__ACTION ITEM__
Below are the records; give again exactly the lines from the one containing "Task: Click the Glencore PLC heading" through the one containing "Where should I", leaving out pictures.

__EXTRACTED MATERIAL__
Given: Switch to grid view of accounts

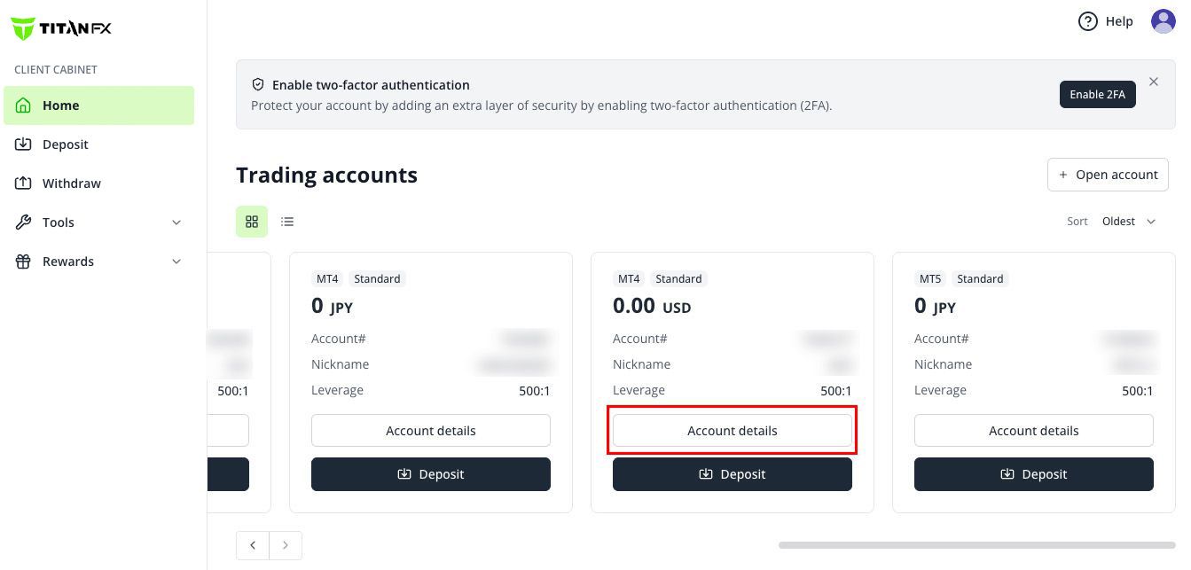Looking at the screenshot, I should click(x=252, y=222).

...

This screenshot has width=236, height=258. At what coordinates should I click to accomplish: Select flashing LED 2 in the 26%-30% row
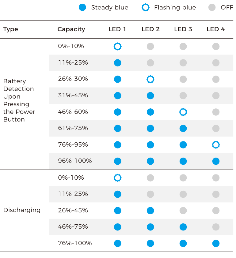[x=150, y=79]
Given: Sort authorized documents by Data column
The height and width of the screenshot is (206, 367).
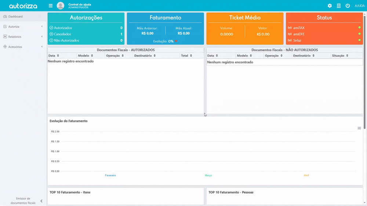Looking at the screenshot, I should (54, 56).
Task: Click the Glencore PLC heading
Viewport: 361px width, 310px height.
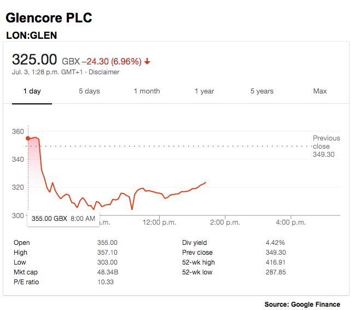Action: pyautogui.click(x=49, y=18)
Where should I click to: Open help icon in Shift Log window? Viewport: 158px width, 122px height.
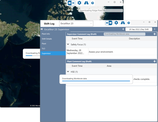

---

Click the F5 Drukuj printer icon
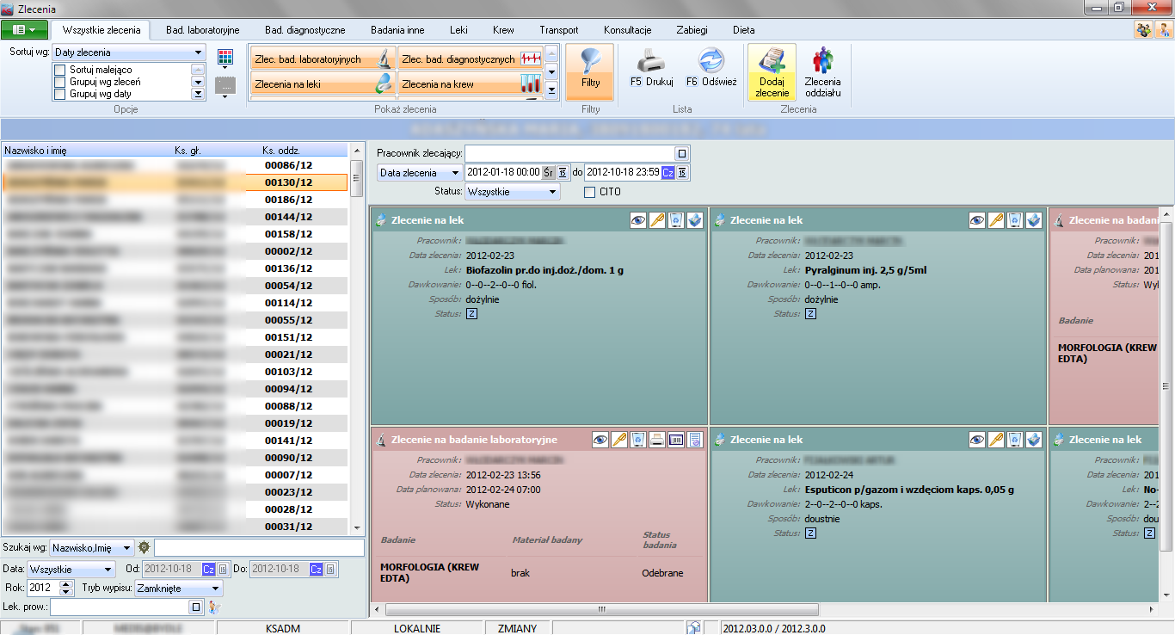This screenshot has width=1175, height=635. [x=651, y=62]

__RESPONSE AREA__
Task: Click the Glencore PLC heading
Viewport: 361px width, 310px height.
Action: pyautogui.click(x=49, y=18)
Where should I click to: Open help icon in Shift Log window? Viewport: 158px width, 122px height.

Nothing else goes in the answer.